I read the chyron again.

FAMILY CONCERNED FOR SAFETY. AUTHORITIES BELIEVE TEEN MAY HAVE INFORMATION RELEVANT TO PENDING DIVESTITURE LEGISLATION

“Jackie,” I said.

“Yeah,” he said.

“Your face is on CNN.”

“Yes.”

“In Washington.”

“Yes.”

“This is the third state in which your face has been on a screen today.”

“Yes.”

“This is, somehow, worse than the billboard.”

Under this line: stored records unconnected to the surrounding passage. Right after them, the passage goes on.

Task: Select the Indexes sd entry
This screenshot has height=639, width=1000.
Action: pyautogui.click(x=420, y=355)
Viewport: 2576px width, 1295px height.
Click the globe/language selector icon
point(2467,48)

“Yes. There are three of us in the security cam still.”

I looked.

There I was. Lucy Chen-Martinez. Captured in the act of eating a hot dog.

My mother watches CNN.

This was the thought that arrived, not the federal-warrant thought, not the surveillance-architecture thought. My mother. Carmen. In the Richmond apartment on a Thursday morning, on her first cup of tea, with CNN on the kitchen TV the way she keeps it for company on her days off. She watches the morning rotation while her tea steeps. She would have been up for forty minutes by now.

I did not say this to Jackie.

I said, “We need a booth.”

The Starbucks had one. A small dim back booth, the kind that is two walls and a bench and exists because someone at the architectural planning stage acknowledged that human beings sometimes need to not be seen while they figure out what to do.

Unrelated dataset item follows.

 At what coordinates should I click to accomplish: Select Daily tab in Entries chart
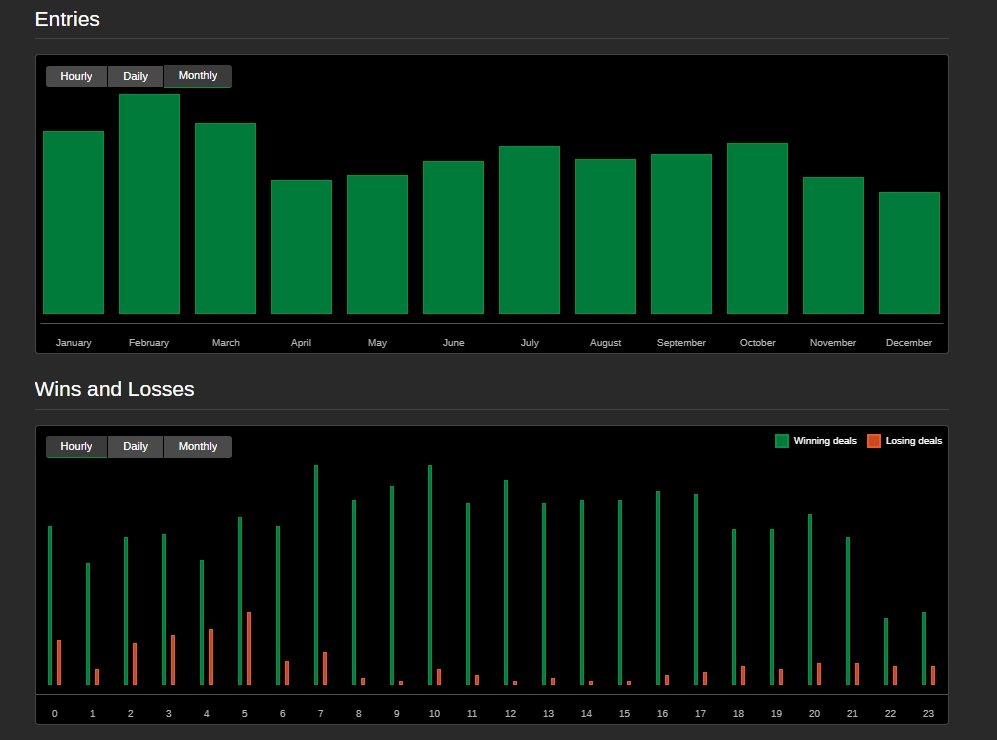pos(135,76)
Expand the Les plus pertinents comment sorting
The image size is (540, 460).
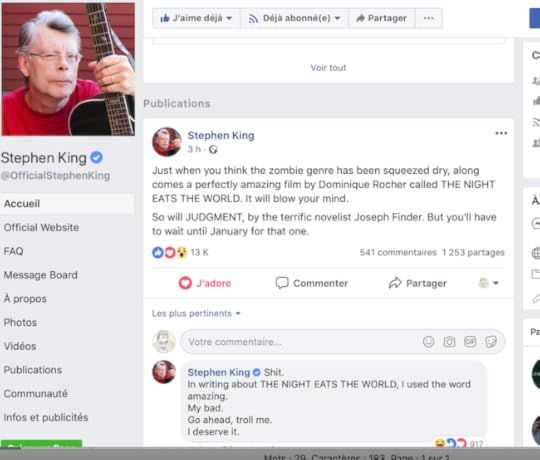click(x=196, y=313)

We ordered coffee. The kind adults order, that we had no business drinking, that I was drinking anyway because four hours of train sleep is four hours of train sleep.

We watched the next four cycles of the segment.

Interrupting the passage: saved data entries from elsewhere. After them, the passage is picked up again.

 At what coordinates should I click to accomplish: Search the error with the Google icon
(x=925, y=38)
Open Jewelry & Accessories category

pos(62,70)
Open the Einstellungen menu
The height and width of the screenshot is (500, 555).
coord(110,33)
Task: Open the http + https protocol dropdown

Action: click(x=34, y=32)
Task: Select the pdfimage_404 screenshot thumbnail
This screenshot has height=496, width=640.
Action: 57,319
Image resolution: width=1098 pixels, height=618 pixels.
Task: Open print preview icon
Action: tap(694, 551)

On the third cycle I caught it.

“The tip-line number,” I said. “Look at the last four digits.”

Jackie looked.

“One digit off,” he said.

“From Liminal Studios customer service.”

“They’re routing tip calls to Liminal.”

“Of course they are.”

This was not surprising. This was the system being the system. What the system does is close the loop, and the loop is always smaller than you think it is. The billboard. The Caltrain still. The Chicago still. Now the tip-line. All of it was the same operation: reduce the distance between us and whatever was waiting at the end of the distance.

I thought about the postcard in my pocket.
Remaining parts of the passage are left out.